Some recent hard-hitting articles in the Financial Times cast a stark spotlight on the state of Chinese manufacturing.
The first looks at the impact of the surge in shipbuilding that we have reported on before, but from the side of shipping lines and freight rates. The massive overcapacity in the shipping sector has nearly bought some major lines to their knees, heralded in slow shipping as a tactic to reduce costs, and seen dozens of vessels mothballed in the hope of better times to come.

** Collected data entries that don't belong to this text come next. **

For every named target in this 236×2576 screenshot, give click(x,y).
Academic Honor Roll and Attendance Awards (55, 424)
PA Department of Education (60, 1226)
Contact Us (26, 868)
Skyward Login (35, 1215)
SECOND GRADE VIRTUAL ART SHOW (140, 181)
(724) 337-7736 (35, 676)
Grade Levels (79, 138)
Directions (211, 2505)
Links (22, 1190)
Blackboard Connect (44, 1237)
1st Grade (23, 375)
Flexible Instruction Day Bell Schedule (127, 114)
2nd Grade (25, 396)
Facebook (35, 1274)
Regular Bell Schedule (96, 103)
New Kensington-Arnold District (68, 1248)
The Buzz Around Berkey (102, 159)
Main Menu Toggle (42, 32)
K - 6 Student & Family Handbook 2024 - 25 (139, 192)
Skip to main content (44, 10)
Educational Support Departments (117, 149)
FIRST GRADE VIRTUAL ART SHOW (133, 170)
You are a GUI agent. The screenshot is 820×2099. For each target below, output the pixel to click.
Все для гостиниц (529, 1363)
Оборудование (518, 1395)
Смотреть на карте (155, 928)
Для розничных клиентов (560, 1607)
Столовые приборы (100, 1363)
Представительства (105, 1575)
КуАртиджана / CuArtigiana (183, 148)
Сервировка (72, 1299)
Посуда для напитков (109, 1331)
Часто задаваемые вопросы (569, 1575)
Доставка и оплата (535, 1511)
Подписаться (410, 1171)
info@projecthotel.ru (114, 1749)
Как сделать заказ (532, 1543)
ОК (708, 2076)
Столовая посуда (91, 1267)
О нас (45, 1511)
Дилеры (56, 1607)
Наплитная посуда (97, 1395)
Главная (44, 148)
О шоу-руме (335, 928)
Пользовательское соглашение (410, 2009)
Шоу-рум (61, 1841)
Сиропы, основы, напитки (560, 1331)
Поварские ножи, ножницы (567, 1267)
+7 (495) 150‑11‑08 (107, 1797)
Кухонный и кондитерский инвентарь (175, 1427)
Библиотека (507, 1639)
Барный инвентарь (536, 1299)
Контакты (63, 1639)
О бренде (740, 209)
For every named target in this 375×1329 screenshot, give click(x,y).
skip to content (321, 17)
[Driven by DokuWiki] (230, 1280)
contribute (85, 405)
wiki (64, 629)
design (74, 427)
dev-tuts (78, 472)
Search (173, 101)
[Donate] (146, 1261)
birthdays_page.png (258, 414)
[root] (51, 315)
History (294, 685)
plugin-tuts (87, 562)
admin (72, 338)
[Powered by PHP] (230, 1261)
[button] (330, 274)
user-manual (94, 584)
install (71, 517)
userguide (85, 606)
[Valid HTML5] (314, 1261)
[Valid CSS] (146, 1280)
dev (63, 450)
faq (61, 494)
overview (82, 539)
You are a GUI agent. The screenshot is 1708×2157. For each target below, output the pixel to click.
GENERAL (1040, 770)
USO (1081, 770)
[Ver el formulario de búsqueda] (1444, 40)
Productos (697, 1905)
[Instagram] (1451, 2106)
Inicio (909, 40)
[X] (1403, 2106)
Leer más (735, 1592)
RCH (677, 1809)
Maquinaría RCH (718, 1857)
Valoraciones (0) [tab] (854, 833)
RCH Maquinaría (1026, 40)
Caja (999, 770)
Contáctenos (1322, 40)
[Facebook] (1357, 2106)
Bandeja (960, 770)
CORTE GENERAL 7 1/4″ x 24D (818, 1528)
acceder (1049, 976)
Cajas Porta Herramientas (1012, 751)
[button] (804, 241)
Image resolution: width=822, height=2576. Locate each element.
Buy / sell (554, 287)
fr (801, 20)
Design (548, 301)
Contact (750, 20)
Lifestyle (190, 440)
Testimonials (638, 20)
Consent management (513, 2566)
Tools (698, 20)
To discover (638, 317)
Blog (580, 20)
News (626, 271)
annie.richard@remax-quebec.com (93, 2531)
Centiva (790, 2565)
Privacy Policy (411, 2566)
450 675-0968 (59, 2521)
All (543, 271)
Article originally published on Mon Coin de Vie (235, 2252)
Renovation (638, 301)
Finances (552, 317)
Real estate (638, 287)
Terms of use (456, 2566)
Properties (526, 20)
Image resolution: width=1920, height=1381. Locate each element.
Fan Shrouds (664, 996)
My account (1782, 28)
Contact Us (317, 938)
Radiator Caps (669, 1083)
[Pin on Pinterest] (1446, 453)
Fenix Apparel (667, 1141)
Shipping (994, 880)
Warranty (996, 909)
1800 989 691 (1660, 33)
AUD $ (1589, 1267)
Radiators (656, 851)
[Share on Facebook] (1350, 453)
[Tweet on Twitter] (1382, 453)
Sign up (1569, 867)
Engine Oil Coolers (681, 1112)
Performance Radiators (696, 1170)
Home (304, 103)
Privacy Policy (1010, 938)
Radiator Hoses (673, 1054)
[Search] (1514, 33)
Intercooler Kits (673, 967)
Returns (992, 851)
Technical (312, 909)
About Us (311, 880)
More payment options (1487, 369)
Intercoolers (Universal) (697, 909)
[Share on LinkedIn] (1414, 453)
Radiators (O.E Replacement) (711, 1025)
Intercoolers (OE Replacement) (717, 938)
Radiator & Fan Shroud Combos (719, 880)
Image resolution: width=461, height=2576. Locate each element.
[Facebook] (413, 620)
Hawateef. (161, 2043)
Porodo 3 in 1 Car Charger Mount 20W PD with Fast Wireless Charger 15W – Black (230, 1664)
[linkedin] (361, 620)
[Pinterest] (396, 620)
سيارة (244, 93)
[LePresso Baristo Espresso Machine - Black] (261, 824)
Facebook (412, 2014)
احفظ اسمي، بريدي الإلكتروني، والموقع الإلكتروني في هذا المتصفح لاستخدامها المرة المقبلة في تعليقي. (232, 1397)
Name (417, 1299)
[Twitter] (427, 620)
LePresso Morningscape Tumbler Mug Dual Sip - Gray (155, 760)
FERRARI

The other side of the coin we don’t often see is the impact on shipbuilders themselves. The boom in building led to a boom in construction of shipbuilding capacity, mostly in China. This epitomizes the asset investment-led growth of Chinese manufacturing over the last decade and is an example of the how overcapacity is hitting a wide range of Chinese manufacturing.
The article picks on China Rongsheng as an example; as orders have dried up and buyers fail to pay, the manufacturing company is facing ruin, yet is being propped up by local government. Net debt is now said to be 162% of shareholders’ funds, up from 129% in 2011. Overdue receivables have surged 68 times over that period to Rmb 1.2 billion.
But the manufacturing firm is just one of many, many examples of overcapacity in both heavy and light industry in China.
Fixed asset investment has grown 12-fold over the past decade and is estimated to exceed Rmb 18 trillion ($3 trillion) this year. China Confidential, quoted in the article, notes that more than three-quarters of companies in China’s heavy industries face serious overcapacity.
China’s overcapacity is, unfortunately, not just a problem for China alone.